By Jeff Brumley
In a letter describing the Islamist persecution of Christians in Egypt, a Baptist minister in Cairo provides a disturbing warning against the entanglement of religion and politics.
And portions of the letter, two U.S. church scholars say, are evocative of the church-state challenges faced by some of the Baptist movement’s early champions, from Thomas Helwys to Roger Williams.
The Monday letter from Mounir Sobhy Yacoub Malaty followed days of brutal military action against the supporters of ousted president Mohammed Morsi in which the banished politician’s Islamic backers torched at least 50 churches, two of them Baptist.
“The people of Egypt have experienced the exposed, negative side of religious government,” Malaty, pastor of First Baptist Church of Cairo, said in reference to the Morsi’s now-deposed Islamic government.
While the most overt violence has occurred since the military swept Morsi from power, Malaty said policies and decisions made under Islamic rule set the conditions for the attacks that followed.
“The Cross has always been a problem for them,” Malaty said.
He gives a brief-but-disturbing glimpse of that problem in the letter. It contains frightening images of burning sanctuaries, funeral processions, masked gunmen and terrified children sleeping on concrete in make-shift shelters.
Malaty said things would be worse under Morsi.
“If the religious regime had continued, the future of the Christians in Egypt would have been threatened more seriously.”
Such words are reminiscent of the tribulations endured by many Baptists at the hands of religiously motivated rulers in Europe and the American colonies, scholars say.
“These brief lines are in many ways classically Baptist in terms of their response to religious liberty issues,” said Bill Leonard, professor of Baptist studies and church history at the Wake Forest University School of Divinity.

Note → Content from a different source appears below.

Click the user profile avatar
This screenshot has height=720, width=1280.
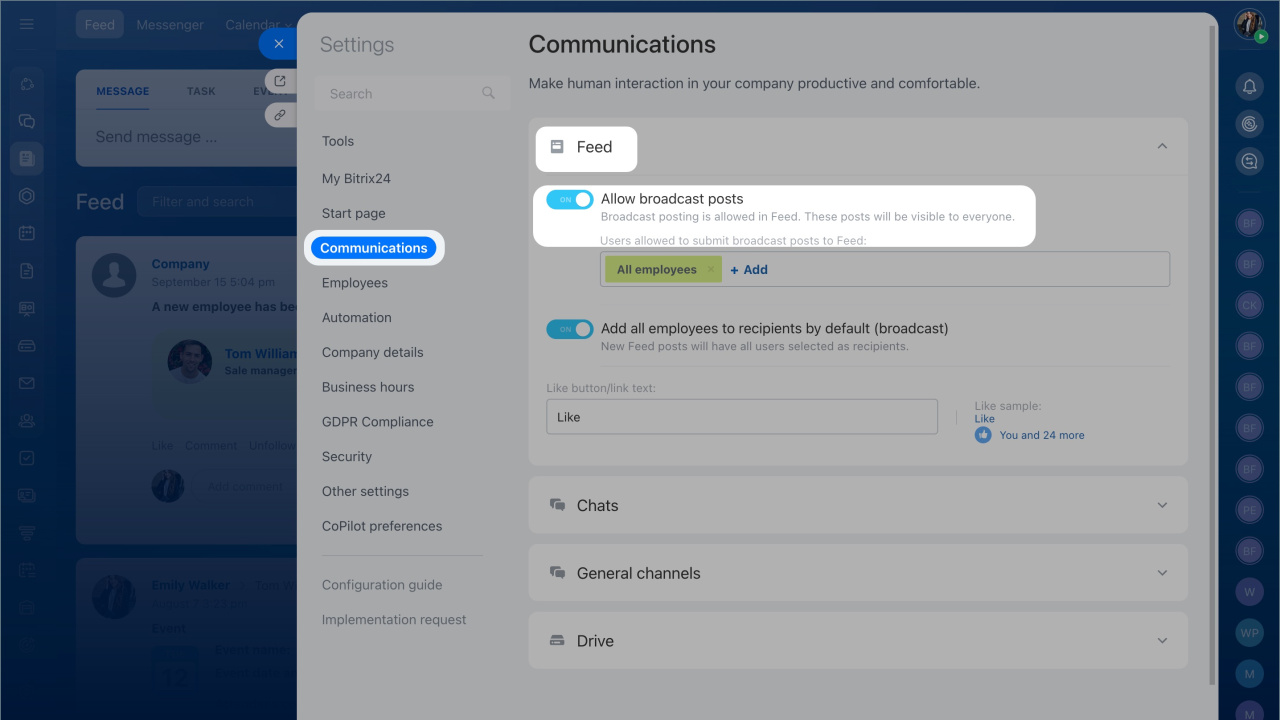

That includes seeing religious establishment as dangerous to pluralism and religious liberty, Leonard said in an e-mail to ABPnews.
Malaty reflects another core Baptist value when he describes the religious violence as opportunities for forgiveness and a Christian witness, Leonard said.
And all of it brings to mind various figures from Baptist history.
“In the U.S., Obadiah Holmes was arrested and jailed in 1651 by the New England Puritan establishment and beaten for his heretical non-conformist Baptist views,” Leonard said.
The letter also is a reminder that what’s happening in Egypt isn’t anything new.
“In many ways, Islam is experiencing now what Christianity experienced in the West from the 16th into the 20th centuries as struggles for religious liberty occurred,” Leonard said.
Malaty’s letter also serves to remind Americans of the importance of separation of church and state, another Baptist scholar said.
“The kind of public life we need is one where all people are free to exercise their faith,” said Curtis Freeman, research professor of theology and Baptist studies at Duke Divinity School and director of its Baptist House of Studies.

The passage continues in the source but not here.